Target position records
· · · · · · ·
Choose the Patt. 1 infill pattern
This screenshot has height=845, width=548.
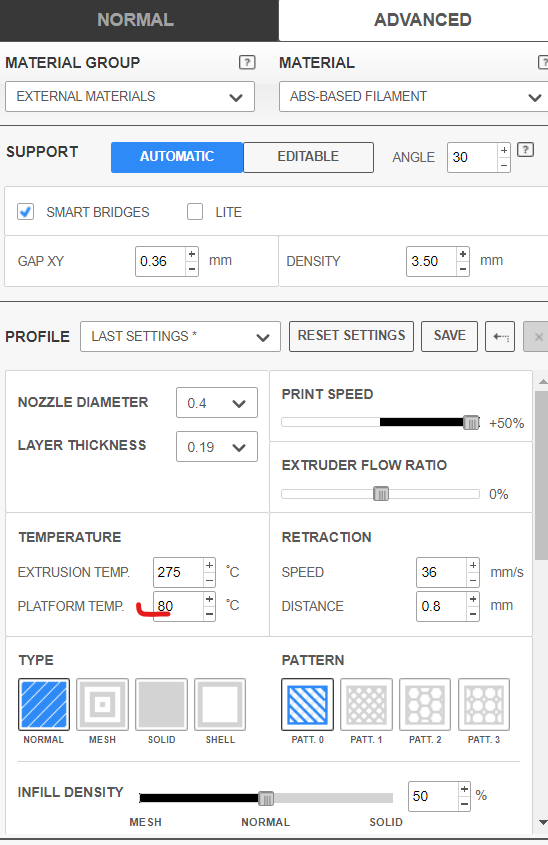[366, 704]
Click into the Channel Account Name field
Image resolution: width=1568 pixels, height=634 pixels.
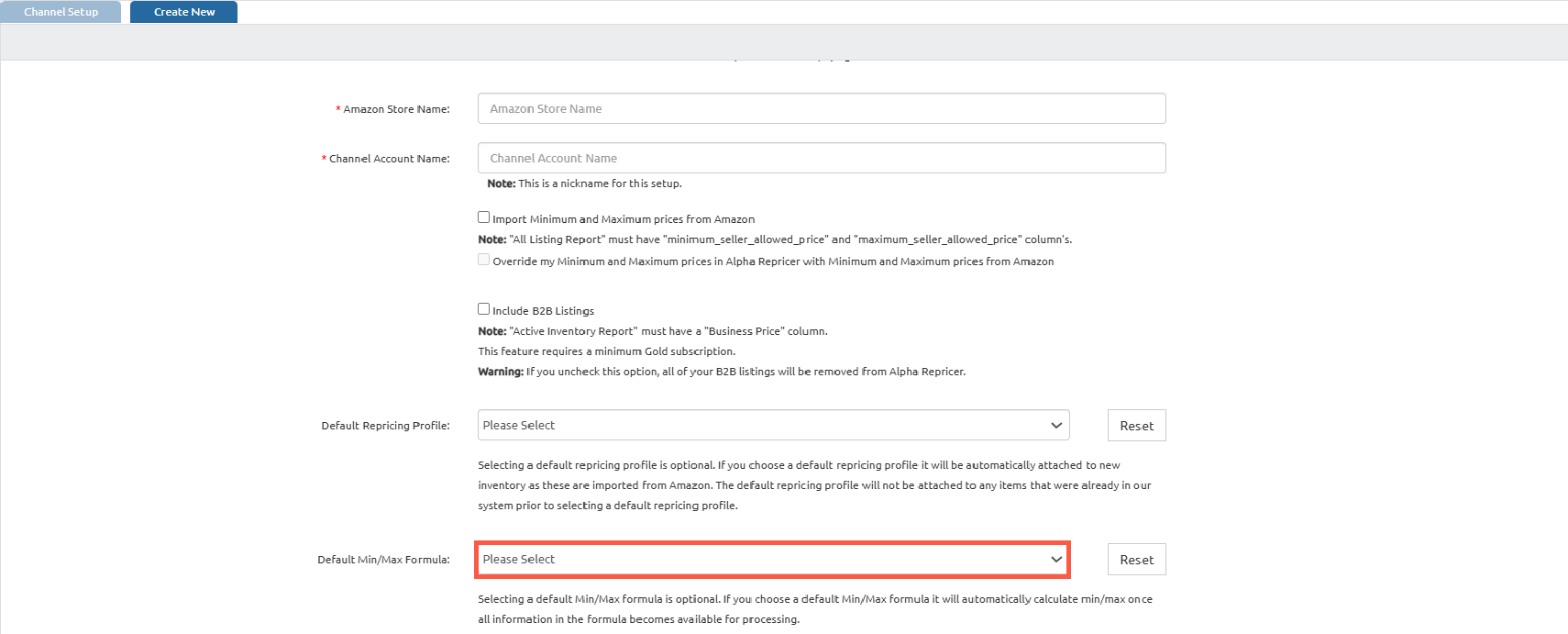tap(821, 158)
· · · · · · ·
▶ [Stated problem]
Rescale the records from the line that contains "Click into the Channel Account Name field" through the last line of the records. Repeat those lines in full, requests included, and multiply each coordinate in the answers by 0.3, rounding to whole numbers with halves going up and leaving the pictures out.

▶ [The completed task]
Click into the Channel Account Name field
Image resolution: width=1568 pixels, height=634 pixels.
tap(246, 47)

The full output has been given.